The goal is always the same: make the most of what is called a patient’s “golden hour”–the window of time the staff has to make a difference and save a life.

After the chaos in Boston, many Hoosiers wonder if area medical responders are ready for such a catastrophic event.

Their answer?

“Absolutely,” said trauma surgeon Jamie Coleman, who gave Fox 59 an inside look at IU Health’s Level I Trauma Center.

“Pretty much every day of my life is somebody else’s worst day of their lives,” said Coleman.

When the worst happens, Coleman said it all starts in one of two acute beds. Patients in the worst shape are brought here first.

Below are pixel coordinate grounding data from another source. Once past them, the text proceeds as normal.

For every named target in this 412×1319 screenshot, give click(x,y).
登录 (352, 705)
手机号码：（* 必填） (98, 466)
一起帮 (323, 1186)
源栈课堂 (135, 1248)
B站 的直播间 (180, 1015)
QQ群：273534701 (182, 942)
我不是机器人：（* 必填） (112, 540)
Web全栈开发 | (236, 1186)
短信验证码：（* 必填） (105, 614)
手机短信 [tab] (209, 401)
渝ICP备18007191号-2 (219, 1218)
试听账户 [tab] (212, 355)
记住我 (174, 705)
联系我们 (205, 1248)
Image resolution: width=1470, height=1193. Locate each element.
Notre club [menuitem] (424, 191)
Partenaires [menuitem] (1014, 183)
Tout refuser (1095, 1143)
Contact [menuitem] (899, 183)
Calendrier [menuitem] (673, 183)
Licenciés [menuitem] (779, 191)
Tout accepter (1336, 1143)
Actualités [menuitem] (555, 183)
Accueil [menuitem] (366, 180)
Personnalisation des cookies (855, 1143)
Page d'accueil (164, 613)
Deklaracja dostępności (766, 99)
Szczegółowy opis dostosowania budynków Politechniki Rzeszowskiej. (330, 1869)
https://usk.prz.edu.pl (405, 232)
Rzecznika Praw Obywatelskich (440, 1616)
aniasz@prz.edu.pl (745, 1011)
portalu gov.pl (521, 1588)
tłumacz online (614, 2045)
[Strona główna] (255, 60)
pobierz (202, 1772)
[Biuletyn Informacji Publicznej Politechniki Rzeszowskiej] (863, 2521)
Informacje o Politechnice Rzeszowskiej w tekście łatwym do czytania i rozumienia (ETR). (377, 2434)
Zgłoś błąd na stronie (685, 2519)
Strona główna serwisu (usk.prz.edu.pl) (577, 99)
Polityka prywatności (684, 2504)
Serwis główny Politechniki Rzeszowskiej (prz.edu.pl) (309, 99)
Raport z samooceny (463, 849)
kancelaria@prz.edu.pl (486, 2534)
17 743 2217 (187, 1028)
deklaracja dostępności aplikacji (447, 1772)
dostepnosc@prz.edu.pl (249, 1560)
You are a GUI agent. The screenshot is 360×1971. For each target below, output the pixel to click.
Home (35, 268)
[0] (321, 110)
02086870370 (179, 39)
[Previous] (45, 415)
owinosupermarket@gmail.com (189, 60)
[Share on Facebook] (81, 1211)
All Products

“So, if a patient has a traumatic amputation, or they are bleeding and they need open cardiac massage, we can do that here in this room,” said Coleman.

From there, some patients are wheeled right into intensive care. Others go in for surgery.

“If they need to go into the operating room, this is where they go,” said Coleman. “It is literally that quick and that close.”

An ambulance with one patient at a time is one thing, but what about a disaster in which every second counts? As part of their training, Coleman said trauma center personnel try to beat the clock.

“We, a lot of times, time ourselves in the emergency department,” said Coleman. “Even if it is not an ‘emergency,’ even if I do not have six or seven patients back-to-back, we definitely go back and say, ‘We spent 20 minutes in our trauma bay, how can we improve that?'”

No one wants what happened on the streets of Boston to play out in Indianapolis. But if it does, Coleman said the trauma center is ready.

“If we can get them through the worst part of their lives, with our knowledge, with our medical care, if we can get them through that, I feel like we can get our patients through anything,” said Coleman.